Strength seems to be in the middle order here to me and I think I like the Prince and Street life the best but overall a good looking Show to look forward to. Thanks as always to our no doubt tanned and well-rested correspondent for a fine intro
Some Dancers who gave a good time, broke all the rules, played all the fools, yeah yeah yeah they blew our minds
I was a fan of both The Ruts and Madness back then: looking forward to seeing the Nutty Boys TOTP debut.
My punk allegiances meant I couldn't admit to liking Randy Crawford's voice on Street Life: but at least the songs subject matter was suitably urban and edgy.
Unfrikkinbelievable. Legs & Co and the Teddy Bears dropped from the early show. Just another twist of the knife thats how it feels.
Even though ive seen the clip tons of times, i want Legs & Co to be seen by the watching public and so with it the chance of attracting more fans.
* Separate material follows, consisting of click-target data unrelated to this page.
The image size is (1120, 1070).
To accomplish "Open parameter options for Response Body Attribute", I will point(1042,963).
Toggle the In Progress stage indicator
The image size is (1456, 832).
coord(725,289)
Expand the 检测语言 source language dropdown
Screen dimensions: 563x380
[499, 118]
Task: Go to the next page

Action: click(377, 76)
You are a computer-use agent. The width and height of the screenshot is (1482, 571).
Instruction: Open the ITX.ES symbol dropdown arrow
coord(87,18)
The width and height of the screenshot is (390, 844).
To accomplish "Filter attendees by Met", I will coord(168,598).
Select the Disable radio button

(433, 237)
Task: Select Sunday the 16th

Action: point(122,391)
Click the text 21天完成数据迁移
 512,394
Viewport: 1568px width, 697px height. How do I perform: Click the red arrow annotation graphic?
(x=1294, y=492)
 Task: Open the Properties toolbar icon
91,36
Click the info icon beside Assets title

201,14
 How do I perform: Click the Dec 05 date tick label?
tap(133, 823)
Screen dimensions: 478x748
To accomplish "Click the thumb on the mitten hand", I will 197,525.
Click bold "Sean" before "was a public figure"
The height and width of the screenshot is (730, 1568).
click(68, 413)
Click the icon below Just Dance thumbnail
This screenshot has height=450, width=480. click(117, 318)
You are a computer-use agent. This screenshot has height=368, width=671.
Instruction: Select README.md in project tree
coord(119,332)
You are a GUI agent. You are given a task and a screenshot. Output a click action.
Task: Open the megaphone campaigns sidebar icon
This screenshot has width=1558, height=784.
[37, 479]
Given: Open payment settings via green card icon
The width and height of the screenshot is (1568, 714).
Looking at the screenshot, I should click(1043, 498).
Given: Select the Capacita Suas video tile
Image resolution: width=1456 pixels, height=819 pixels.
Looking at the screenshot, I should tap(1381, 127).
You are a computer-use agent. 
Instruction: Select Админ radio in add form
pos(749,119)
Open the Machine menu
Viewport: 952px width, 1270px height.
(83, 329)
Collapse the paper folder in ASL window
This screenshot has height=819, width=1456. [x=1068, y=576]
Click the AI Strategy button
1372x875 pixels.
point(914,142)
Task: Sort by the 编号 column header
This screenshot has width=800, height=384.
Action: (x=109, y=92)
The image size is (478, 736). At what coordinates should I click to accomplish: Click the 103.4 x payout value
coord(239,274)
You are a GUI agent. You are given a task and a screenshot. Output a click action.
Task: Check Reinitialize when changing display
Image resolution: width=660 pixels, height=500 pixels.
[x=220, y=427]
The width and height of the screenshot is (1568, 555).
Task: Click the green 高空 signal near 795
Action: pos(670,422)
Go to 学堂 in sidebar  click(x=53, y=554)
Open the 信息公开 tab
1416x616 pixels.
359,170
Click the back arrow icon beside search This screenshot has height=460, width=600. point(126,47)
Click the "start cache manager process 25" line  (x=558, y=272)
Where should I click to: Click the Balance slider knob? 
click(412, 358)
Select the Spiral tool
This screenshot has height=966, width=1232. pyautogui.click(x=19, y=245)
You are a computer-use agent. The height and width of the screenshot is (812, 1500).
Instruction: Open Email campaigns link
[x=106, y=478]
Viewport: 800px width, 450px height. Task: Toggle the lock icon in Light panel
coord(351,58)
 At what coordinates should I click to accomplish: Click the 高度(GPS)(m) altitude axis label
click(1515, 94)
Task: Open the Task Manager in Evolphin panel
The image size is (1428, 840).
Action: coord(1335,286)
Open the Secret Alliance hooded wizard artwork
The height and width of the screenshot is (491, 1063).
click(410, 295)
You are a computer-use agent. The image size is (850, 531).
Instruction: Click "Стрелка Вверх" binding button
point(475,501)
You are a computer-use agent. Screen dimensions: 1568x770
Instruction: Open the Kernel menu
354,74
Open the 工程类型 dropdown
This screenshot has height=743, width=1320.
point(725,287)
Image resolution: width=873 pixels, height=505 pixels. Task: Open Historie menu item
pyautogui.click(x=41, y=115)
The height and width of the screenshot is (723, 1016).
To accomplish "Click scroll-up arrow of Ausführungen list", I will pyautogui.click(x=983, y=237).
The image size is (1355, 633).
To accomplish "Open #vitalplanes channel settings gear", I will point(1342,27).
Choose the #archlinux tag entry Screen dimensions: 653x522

This will stand a better chance with them on at 7.30, not after midnight.
We're back after an extended summer's break, & Randy Vanwarmer's still hanging about like a bad stench that no amount of air freshener will get rid of , & the good old editorial team have cut the wrong Legs & Co. Performance from the BBC Four premiere broadcast .
But the highlights for me were Madness, making their debut, Roxy Music, one of my favourite tracks by them, & there can't have been many harpists on TOTPs, & Randy Crawford was superb with the crusaders as well.
Bill Lovelady was a pleasant surprise also, I quite liked Reggae For It Now, even if many people probably didn't, & hence it not being a hit single of any size.
Splendid to be back in business, hitting the ground running with PD firing on all cylinders. I was miffed we were denied the routine on the earlier show but at least there wasn't any obvious performances to omit, all being new to BBC Four. And praise be the show aired at all with a cloud hanging over Cliff. Last we will see of Webb at Number 1, with Webb at Number 3 poised to replace him.
Interesting to learn from Peter Powell (as always as bubbly as a glass of Babycham) that the 'nutty sound' had already been identified before Madness had had a hit. I would have placed money on that skinhead being there for Racey though.
Cuddly Toy..Cuddly Toy!, except if you were watching the 7.30 hatchet job that is, that particular prize was only offered up to the late show viewers. Bar a few weaker songs this was a good show all round, Pete enthusiastic as ever, the show seemed to fly by. Still the highlights for me were ELO and Roxy as i expected, Street Life is another great song thats not overplayed. Madness are ok but there is better to come from them. Cliff not my cuppa, and nice of the BBC to practically turn off the lights saving valuable licence fee payers cash. Flying Lizards are a bit of a Yewtree casualty in this, now only on the credits, but its still an interesting record.
The BBC editor almost never allows 2 legs/pan's performances to survive the cut and seems to normally choose the wrong one to remove. (Of course there are the odd exceptions such as the show with 3 performances where 2 got through). Thank god the repeat showing has them otherwise we may have a lot more routines that would have joined the likes of Silver Star and You Sexy Sugar Plum in being ruthlessly slashed out never to be shown.